> Task goal: Copy nothing but the lines from the one containing "This screenshot has height=767, width=1090." through the last line of the entries below, exactly as written and without pictures.

** Recorded data follows **

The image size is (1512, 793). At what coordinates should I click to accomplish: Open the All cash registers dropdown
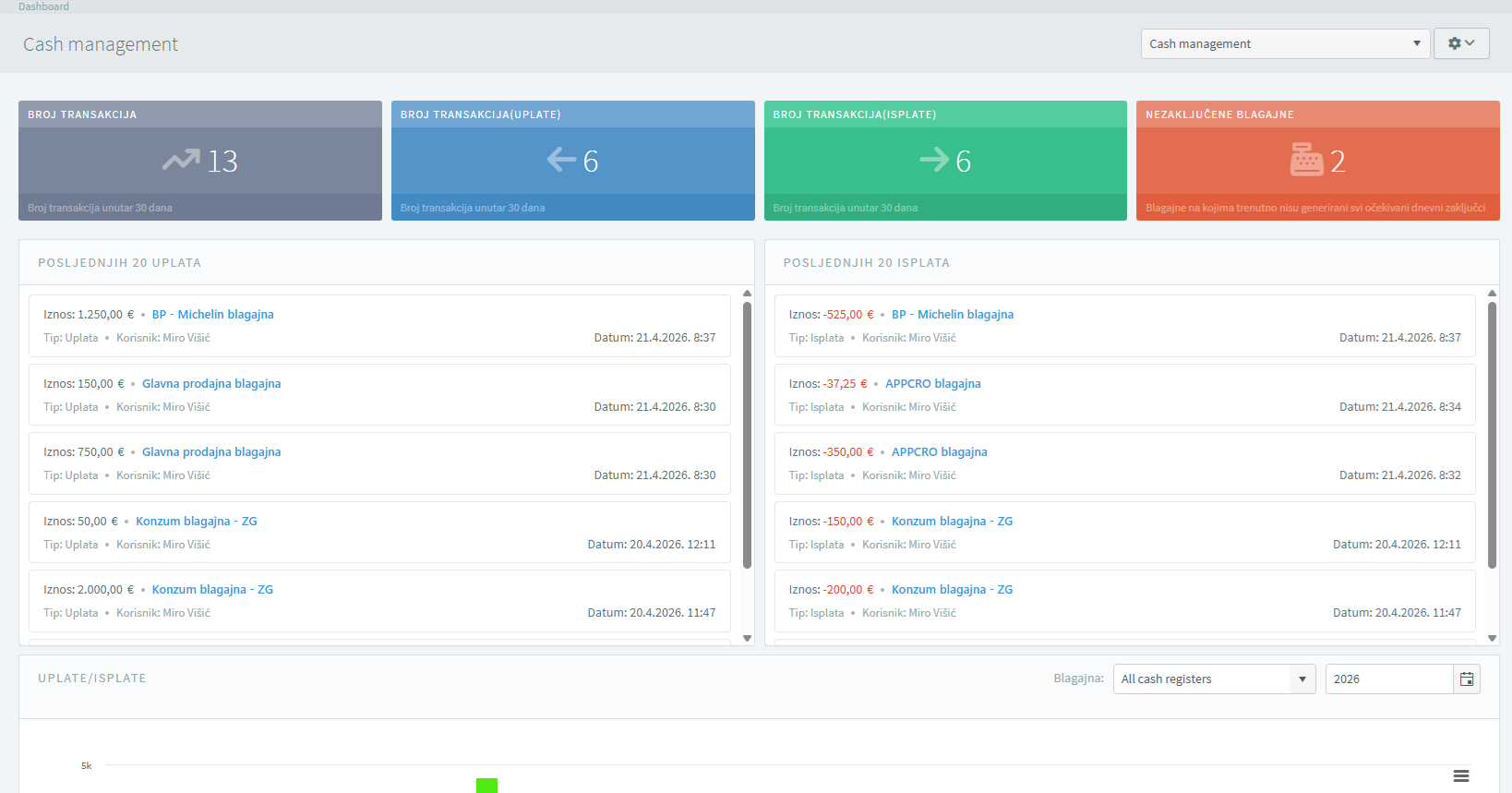pyautogui.click(x=1213, y=679)
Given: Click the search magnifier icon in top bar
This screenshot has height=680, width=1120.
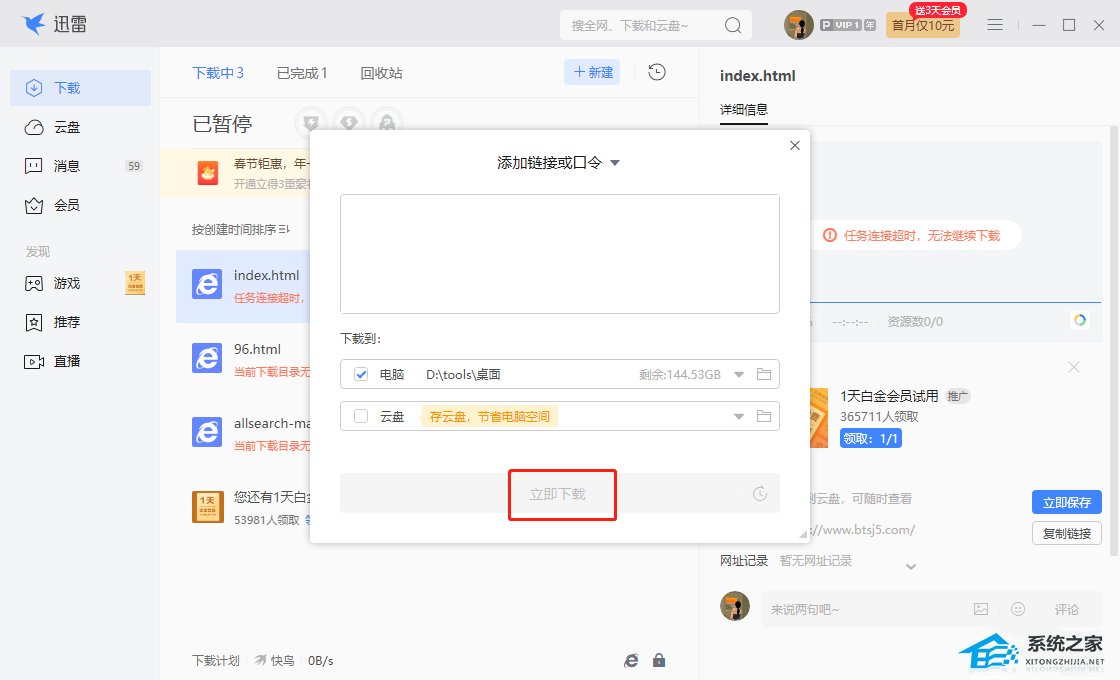Looking at the screenshot, I should (x=733, y=25).
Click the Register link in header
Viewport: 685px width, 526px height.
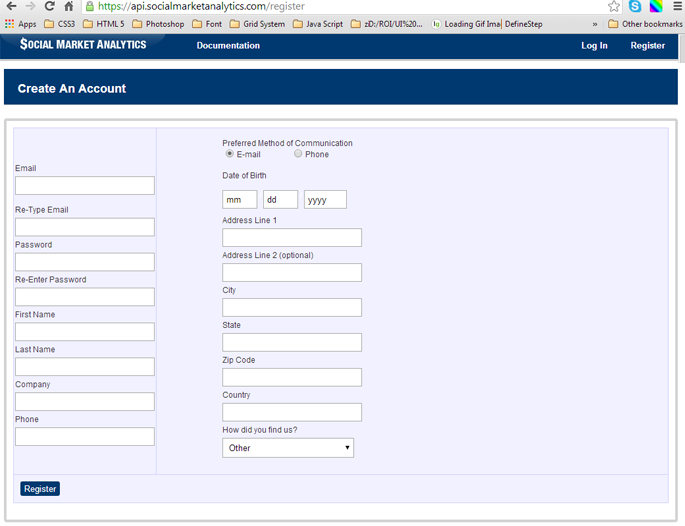point(647,46)

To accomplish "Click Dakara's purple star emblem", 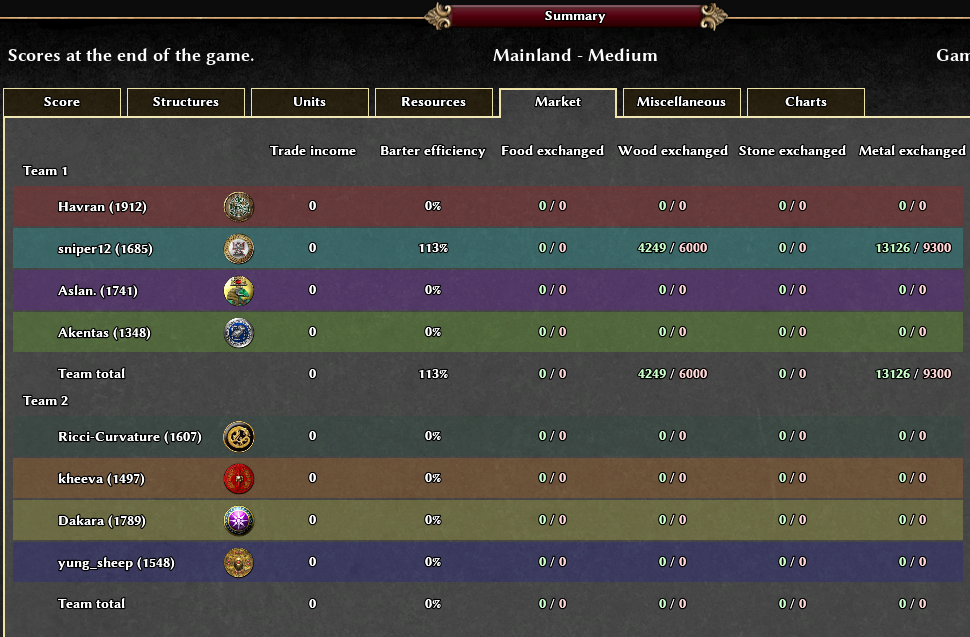I will (x=239, y=521).
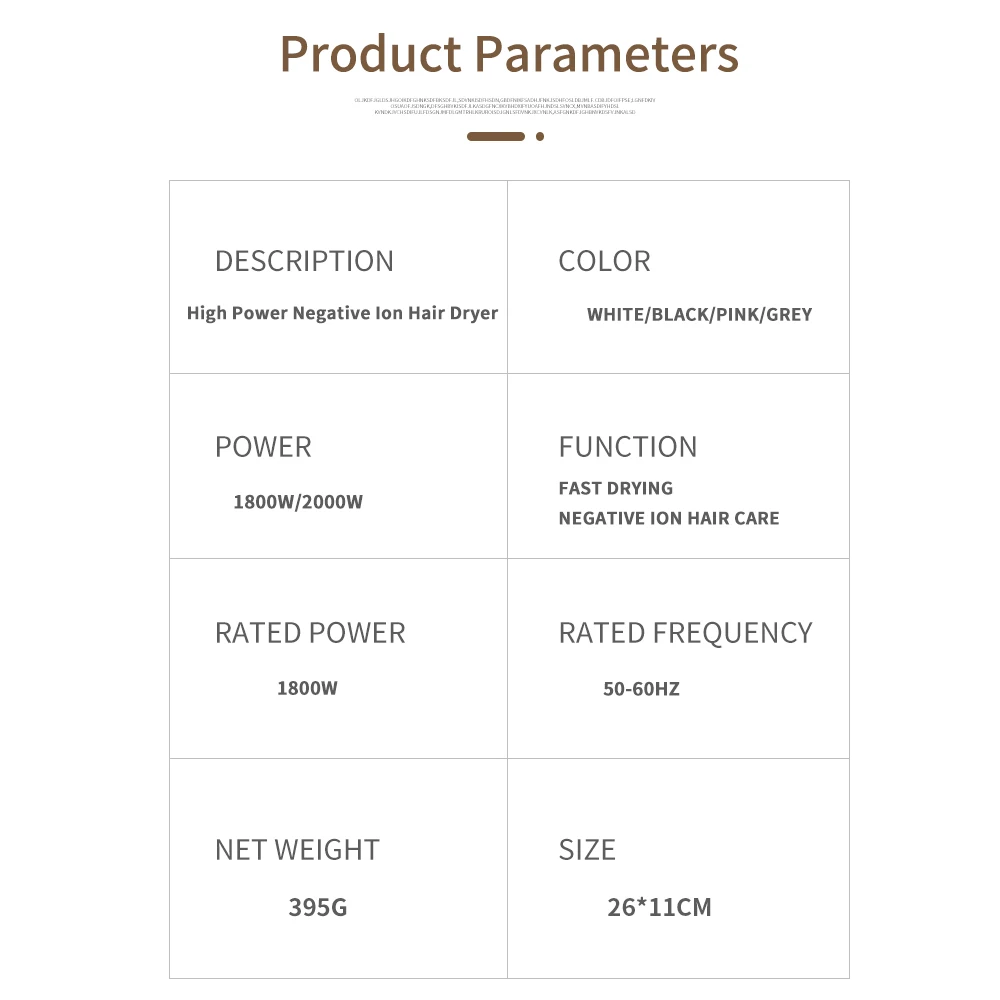The image size is (1000, 1000).
Task: Click the Product Parameters title
Action: pos(509,54)
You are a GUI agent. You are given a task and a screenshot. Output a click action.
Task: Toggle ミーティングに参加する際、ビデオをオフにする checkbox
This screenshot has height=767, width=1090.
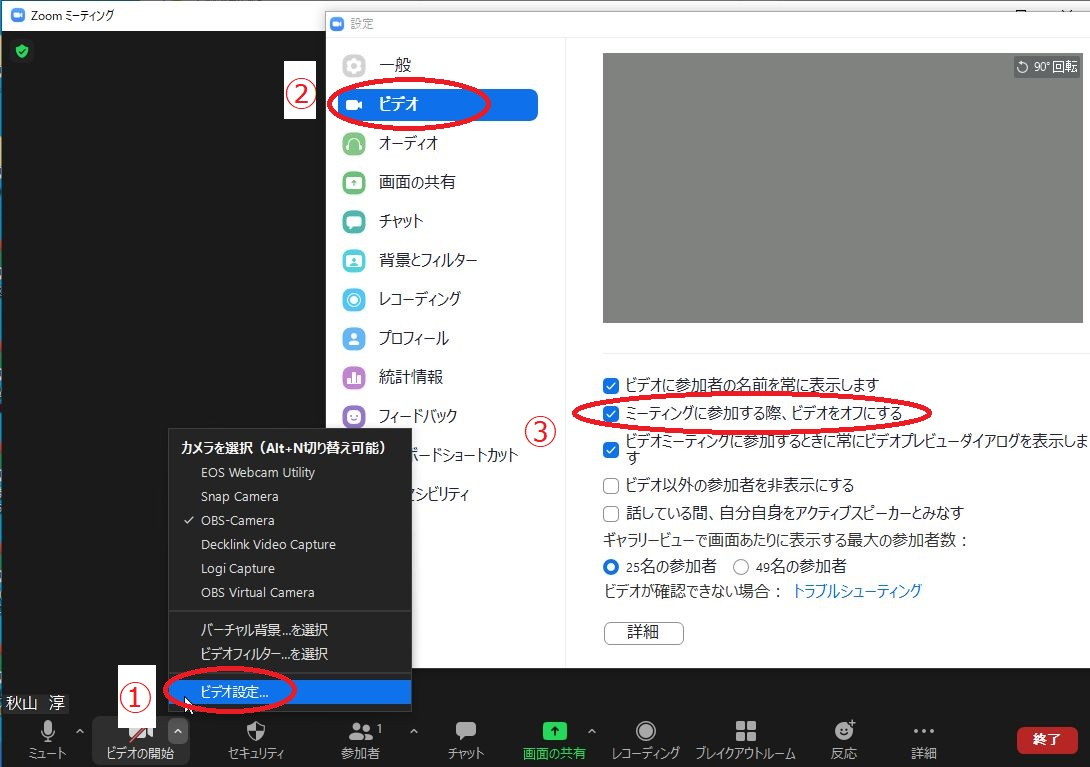(611, 413)
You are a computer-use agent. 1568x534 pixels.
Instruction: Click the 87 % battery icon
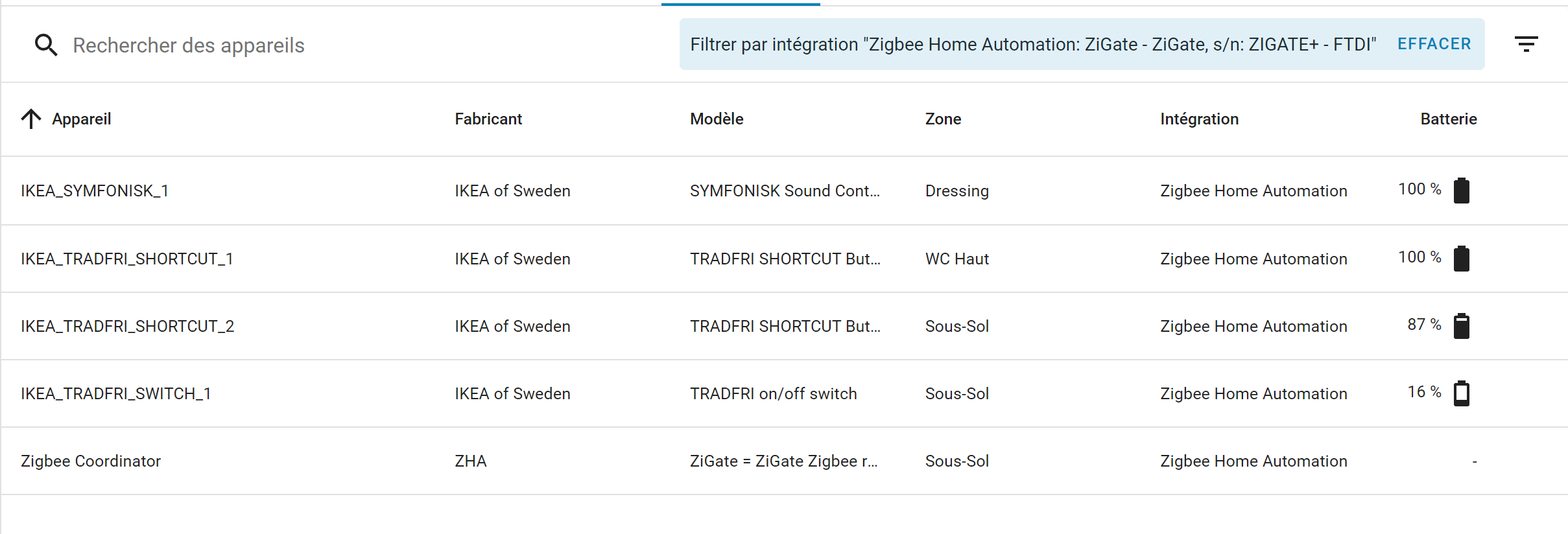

** End of Recorded data **

> Answer to this exercise:
This screenshot has height=767, width=1090.
(611, 413)
You are a computer-use agent. 1568x534 pixels.
Instruction: Click the 87 % battery icon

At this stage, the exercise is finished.